In biblioteca sono molti i libri illustrati per bambini dove la figura genitoriale è una sola. L’uccellino nato solo da un uovo, la lontra sola col suo lontrino. Per le madri l’antesignana è una delle prime solomor, Signe Fjord, che in sette manuali racconta il suo percorso di madre single con figlia oggi adolescente. Regole base: freezer pieno, una rete di amici, perdonarsi gli errori. E sincerità: «Con mia figlia», scrive Fjord, «ho parlato subito della mia scelta. Il primo libro l’ho scritto per lei. Ogni bambino deve sapere la storia della sua identità, e può tollerarla».

Anche in materia di «sincerità» la legge danese è avanzata. Un donatore di seme può scegliere di essere reperibile e solo al figlio, solo quando è maggiorenne, la clinica o la banca del seme possono comunicarne l’ultimo indirizzo noto. Vibeke ne ha scelto uno che offrisse questa possibilità. «Se Nils vorrà farlo non mi opporrò, è la sua storia. Del resto l’obbligo che quest’uomo ha è solo un incontro».

«Ci vorrebbe un registro europeo dei donatori», invoca Jakob Axel Nielsen, amministratore delegato di Cryos International, la più grande banca del seme al mondo. «Spediamo gameti in 124 Paesi, e ogni anno contiamo sulle donazioni di 1.200 uomini. In 35 anni abbiamo contribuito a centomila nascite».
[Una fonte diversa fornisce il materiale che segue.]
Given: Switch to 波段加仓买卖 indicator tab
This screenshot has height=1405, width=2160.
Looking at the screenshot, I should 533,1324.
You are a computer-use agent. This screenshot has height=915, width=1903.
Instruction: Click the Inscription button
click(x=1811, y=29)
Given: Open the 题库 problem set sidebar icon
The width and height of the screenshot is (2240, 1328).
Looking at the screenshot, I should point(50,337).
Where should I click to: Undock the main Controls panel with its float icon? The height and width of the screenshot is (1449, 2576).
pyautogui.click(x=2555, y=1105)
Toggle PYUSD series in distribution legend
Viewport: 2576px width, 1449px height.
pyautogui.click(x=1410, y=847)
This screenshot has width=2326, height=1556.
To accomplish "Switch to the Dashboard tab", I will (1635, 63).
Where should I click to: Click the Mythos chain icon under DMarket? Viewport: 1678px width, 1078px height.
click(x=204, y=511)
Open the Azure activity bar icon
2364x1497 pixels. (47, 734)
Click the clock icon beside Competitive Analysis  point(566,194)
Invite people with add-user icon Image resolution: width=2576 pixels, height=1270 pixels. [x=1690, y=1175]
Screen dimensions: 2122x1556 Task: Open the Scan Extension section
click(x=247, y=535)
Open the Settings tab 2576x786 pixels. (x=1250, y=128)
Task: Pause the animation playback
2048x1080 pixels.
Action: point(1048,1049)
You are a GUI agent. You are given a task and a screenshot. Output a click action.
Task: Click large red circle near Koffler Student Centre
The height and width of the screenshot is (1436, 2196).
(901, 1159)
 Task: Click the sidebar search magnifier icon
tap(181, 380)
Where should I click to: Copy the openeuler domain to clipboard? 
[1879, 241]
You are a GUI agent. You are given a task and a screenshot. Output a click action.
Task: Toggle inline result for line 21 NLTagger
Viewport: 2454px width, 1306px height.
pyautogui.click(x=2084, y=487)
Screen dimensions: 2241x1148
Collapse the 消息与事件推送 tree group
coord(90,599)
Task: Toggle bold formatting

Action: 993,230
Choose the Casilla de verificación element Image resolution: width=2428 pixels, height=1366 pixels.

Dai computer è facile sfogliare l’intero catalogo. Vibeke aveva descritto questo momento come «imbarazzante: sembrava di stare su Tinder». I donatori sono classificati secondo decine di parametri, dal colore degli occhi all’altezza: le madri sono incoraggiate a scegliere un donatore d’aspetto simile al proprio, in modo che il nascituro non si veda diverso dalla sola famiglia che conoscerà. «Ho poi scelto un donatore che somigliava a mio fratello. È da lui, del resto, che vado quando mi servono consigli». Nils, per ora, è identico a lei.